Open
Description
In 0.15.2 (and I believe this remains the case), the docstring for DataFrame.unstack()
states The level involved will automatically get sorted.
. This is not necessarily the case when level
is a list of levels.
In [40]: df = pd.DataFrame(np.arange(8).reshape((4, 2)),
index=pd.MultiIndex.from_tuples([(100, 'A', 'y'), (100, 'A', 'x'),
(100, 'B', 'x'), (200, 'B', 'y')],
names=['Nums', 'Upper','Lower']))
In [41]: df
Out[41]:
0 1
Nums Upper Lower
100 A y 0 1
x 2 3
B x 4 5
200 B y 6 7
In [42]: df.unstack([1, 2])
Out[42]:
0 1
Upper A B A B
Lower y x x y y x x y
Nums
100 0 2 4 NaN 1 3 5 NaN
200 NaN NaN NaN 6 NaN NaN NaN 7
Note that the pivoted tuples are ordered as [(A, y), (A, x), (B, x), (B, y)]
, which is not sorted.

#### Records

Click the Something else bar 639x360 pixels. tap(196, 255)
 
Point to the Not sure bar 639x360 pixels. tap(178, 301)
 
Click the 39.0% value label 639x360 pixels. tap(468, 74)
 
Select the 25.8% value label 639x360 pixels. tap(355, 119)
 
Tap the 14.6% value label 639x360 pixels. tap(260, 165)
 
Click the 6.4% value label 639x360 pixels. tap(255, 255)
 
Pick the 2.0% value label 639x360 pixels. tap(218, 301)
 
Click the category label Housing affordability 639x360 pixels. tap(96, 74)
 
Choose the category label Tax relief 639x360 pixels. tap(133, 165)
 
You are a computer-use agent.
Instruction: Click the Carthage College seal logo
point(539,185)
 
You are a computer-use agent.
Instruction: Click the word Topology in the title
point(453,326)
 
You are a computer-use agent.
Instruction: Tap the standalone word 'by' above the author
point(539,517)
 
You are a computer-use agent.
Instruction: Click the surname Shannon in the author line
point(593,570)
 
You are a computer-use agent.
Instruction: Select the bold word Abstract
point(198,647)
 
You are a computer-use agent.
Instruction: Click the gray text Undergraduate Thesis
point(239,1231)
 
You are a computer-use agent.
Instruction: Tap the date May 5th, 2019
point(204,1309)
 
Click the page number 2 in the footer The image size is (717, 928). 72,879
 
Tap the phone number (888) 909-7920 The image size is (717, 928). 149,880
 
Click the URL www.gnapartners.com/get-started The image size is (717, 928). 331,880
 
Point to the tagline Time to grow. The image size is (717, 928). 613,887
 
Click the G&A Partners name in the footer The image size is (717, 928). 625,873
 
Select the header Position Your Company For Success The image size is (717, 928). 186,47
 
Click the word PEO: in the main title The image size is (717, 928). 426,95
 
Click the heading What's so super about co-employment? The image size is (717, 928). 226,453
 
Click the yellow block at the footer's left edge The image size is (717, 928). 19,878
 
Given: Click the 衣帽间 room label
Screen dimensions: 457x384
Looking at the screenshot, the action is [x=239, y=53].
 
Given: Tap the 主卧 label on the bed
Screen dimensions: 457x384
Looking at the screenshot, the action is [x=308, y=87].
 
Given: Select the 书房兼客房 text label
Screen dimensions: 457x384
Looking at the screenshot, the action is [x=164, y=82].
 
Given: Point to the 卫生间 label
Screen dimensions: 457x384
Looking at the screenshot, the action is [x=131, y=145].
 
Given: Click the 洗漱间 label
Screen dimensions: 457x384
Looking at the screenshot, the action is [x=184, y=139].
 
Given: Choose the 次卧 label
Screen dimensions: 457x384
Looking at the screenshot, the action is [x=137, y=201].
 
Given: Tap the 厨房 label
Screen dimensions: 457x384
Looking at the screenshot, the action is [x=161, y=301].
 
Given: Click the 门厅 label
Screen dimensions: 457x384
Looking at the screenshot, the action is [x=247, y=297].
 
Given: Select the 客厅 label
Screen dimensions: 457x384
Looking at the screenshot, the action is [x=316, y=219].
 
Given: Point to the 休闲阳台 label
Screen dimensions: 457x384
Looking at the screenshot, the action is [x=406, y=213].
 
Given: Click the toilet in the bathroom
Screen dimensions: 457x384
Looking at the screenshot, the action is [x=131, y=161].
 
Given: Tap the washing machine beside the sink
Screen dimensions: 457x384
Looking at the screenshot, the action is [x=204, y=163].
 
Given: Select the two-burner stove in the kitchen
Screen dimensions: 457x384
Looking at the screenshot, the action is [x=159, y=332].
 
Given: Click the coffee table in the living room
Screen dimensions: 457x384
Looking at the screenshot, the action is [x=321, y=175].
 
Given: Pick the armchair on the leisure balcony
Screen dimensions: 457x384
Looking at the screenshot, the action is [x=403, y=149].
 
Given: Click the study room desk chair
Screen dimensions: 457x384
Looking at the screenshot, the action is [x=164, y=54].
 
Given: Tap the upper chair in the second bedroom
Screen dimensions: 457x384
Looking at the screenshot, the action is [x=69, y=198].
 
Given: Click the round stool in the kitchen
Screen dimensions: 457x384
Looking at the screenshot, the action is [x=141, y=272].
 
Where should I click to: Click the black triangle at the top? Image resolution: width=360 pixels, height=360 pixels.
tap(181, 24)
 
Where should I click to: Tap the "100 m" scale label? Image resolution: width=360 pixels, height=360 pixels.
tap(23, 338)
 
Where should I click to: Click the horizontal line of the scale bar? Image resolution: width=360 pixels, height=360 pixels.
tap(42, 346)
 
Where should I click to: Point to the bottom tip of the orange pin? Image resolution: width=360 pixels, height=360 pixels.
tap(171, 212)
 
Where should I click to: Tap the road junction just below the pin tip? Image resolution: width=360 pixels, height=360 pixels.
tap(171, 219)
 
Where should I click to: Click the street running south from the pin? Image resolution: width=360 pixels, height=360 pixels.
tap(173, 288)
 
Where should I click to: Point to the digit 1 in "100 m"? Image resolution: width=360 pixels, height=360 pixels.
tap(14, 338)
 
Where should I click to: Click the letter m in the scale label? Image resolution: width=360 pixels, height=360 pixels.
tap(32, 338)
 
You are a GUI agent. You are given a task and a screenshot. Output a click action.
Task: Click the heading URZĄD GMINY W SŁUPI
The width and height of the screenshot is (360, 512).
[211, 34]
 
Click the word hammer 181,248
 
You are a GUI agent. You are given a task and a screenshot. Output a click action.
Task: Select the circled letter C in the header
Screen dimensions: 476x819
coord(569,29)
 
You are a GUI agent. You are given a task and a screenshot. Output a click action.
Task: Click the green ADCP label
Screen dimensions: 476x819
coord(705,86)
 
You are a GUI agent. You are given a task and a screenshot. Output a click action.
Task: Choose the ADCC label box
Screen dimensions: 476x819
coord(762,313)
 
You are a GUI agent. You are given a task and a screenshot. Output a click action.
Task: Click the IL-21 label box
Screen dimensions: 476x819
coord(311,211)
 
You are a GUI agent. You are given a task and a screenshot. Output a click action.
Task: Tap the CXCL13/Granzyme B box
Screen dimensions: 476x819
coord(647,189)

#### What is needed
Continue the pandas issue report about the level ordering of DataFrame.unstack() from its last sentence.

#### Reply
I would expect the result to be the same as the following:
In [43]: df.T.stack([1, 2]).T
Out[43]:
0 1
Upper A B A B
Lower x y x y x y x y
Nums
100 2 0 4 NaN 3 1 5 NaN
200 NaN NaN NaN 6 NaN NaN NaN 7
In fact, there seems to be a problem even when level
is a list containing just a single level. Compare the following:
In [47]: df.unstack(2)
Out[47]:
0 1
Lower x y x y
Nums Upper
100 A 2 0 3 1
B 4 NaN 5 NaN
200 B NaN 6 NaN 7
In [48]: df.unstack([2])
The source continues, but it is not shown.